#### Direction 1
Update the node topology thread from "On Sep 24, 2012, at" through "this problem (again).", replacing "drawbacks" with "limitations".
#### Direction 2
Answer these questions about the node topology thread:
(a) Which option must be passed to configure to see the topology output?
(b) On what system and version did the commands shown work without trouble?
(c) What is named as the apparent root problem?
#### Direction 3
Continue the node topology thread from its last line.

Please try and keep the User list on the messages - allows others to chime in.

You can see the topology by adding "-mca ess_base_verbose 5" to your command 
line. You'll get other stuff as well, and you'll need to --enable-debug in your 
configure.


On Sep 24, 2012, at 4:47 AM, Siegmar Gross 
<siegmar.gr...@informatik.hs-fulda.de> wrote:

> Hi,
> 
>> The 1.7 series has a completely different way of handling node
>> topology than was used in the 1.6 series. It provides some
>> enhanced features, but it does have some drawbacks in the case
>> where the topology info isn't correct. I fear you are running
>> into this problem (again).
>> 
>> All the commands you show here work fine for me on a Linux 
>> x86_64 box using 1.7r27361 on a Westmere 6-core single-socket
>> machine with hyperthreads enabled. I cannot replicate any of
>> the reported problems, so there isn't much I can do at this point.
>> 
>> As I've said before, the root problem here appears to be some
>> hwloc-related issue with your setup. Until that gets resolved
>> so we get correct topology info, I'm not sure what can be done
>> to resolve what you are seeing. I'll raise the question of
>> possibly providing some alternative support for setups like
>> yours that just can't get topology info, but that would
>> definitely be a long-term question.

#### Information shown
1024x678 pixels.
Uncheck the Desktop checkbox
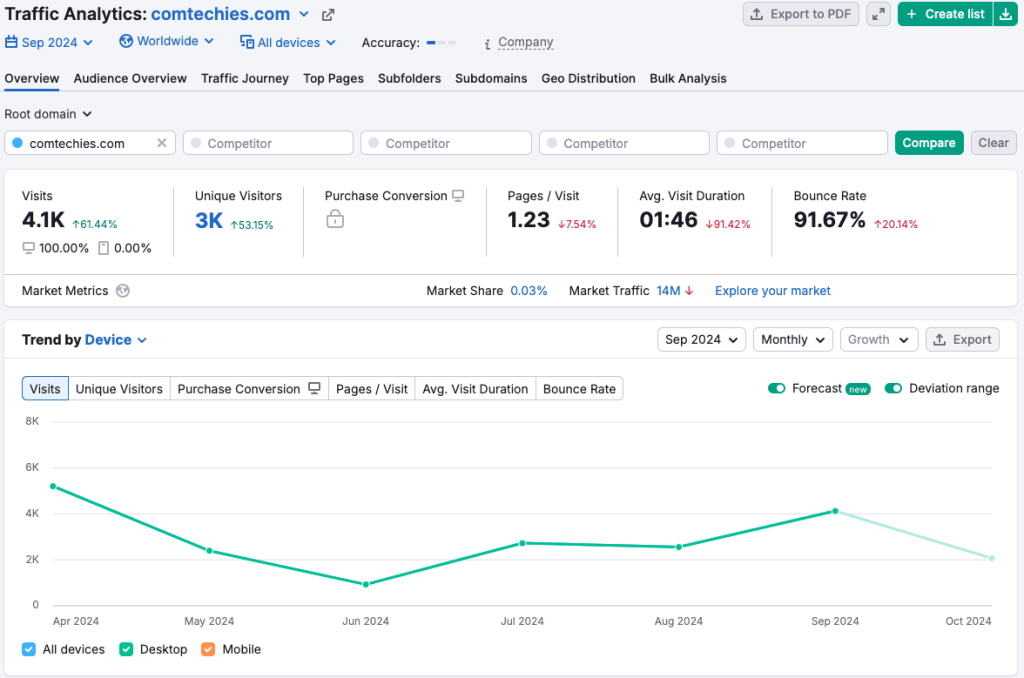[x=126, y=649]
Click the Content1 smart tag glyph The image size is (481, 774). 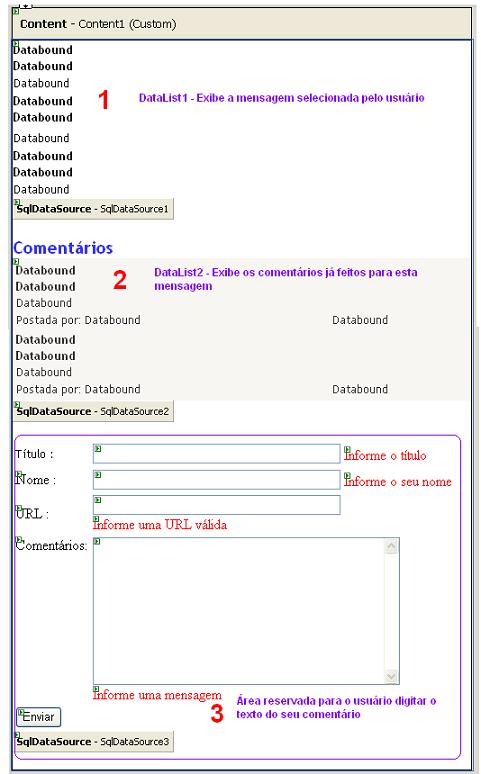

#### Final answer 1
On Sep 24, 2012, at 4:47 AM, Siegmar Gross 
<siegmar.gr...@informatik.hs-fulda.de> wrote:

> Hi,
> 
>> The 1.7 series has a completely different way of handling node
>> topology than was used in the 1.6 series. It provides some
>> enhanced features, but it does have some limitations in the case
>> where the topology info isn't correct. I fear you are running
>> into this problem (again).

#### Final answer 2
(a) --enable-debug
(b) A Linux x86_64 box using 1.7r27361 on a Westmere 6-core single-socket machine with hyperthreads enabled
(c) Some hwloc-related issue with the setup

#### Final answer 3
> 
> Can we check if you get wrong topology info or which info you get
> at all? Can you tell me a file and location where I can print the
> values of relevant variables on my architecture? Perhaps that can
> help to determine what goes wrong. I would use the latest trunk
> tarball and can make the test a day later, because all changes on
> our "installation server" are mirrored in the night to a our file
> server for all machines.
> 
> 
> Kind regards
> 
> Siegmar
> 
> 
> 
> 
>> On Sep 23, 2012, at 3:20 AM, Siegmar Gross 
> <siegmar.gr...@informatik.hs-fulda.de> wrote:
>> 
>>> Hi,
>>> 
>>> yesterday I installed openmpi-1.7a1r27358 and it has an improved
>>> error message compared to openmpi-1.6.2, but doesn't show process bindings
>>> and has some other problems as well.
>>> 
>>> 
>>> "sunpc0" and "linpc0" are equipped with two dual-core processors running
>>> Solaris 10 x86_64 and Linux x86_64 resp. "tyr" is a dual-processor machine
>>> running Solaris 10 Sparc.
>>> 
>>> tyr fd1026 105 mpiexec -np 2 -host sunpc0 -report-bindings \
>>> -map-by core -bind-to-core date
>>> Sun Sep 23 11:46:36 CEST 2012
>>> Sun Sep 23 11:46:36 CEST 2012
>>> 
>>> tyr fd1026 106 mpicc -showme
>>> cc -I/usr/local/openmpi-1.7_64_cc/include -mt -m64 
>>> -L/usr/local/openmpi-1.7_64_cc/lib64 -lmpi -lpicl -lm -lkstat -llgrp
>>> -lsocket -lnsl -lrt -lm
>>> 
>>> 
>>> openmpi-1.6.2 shows process bindings.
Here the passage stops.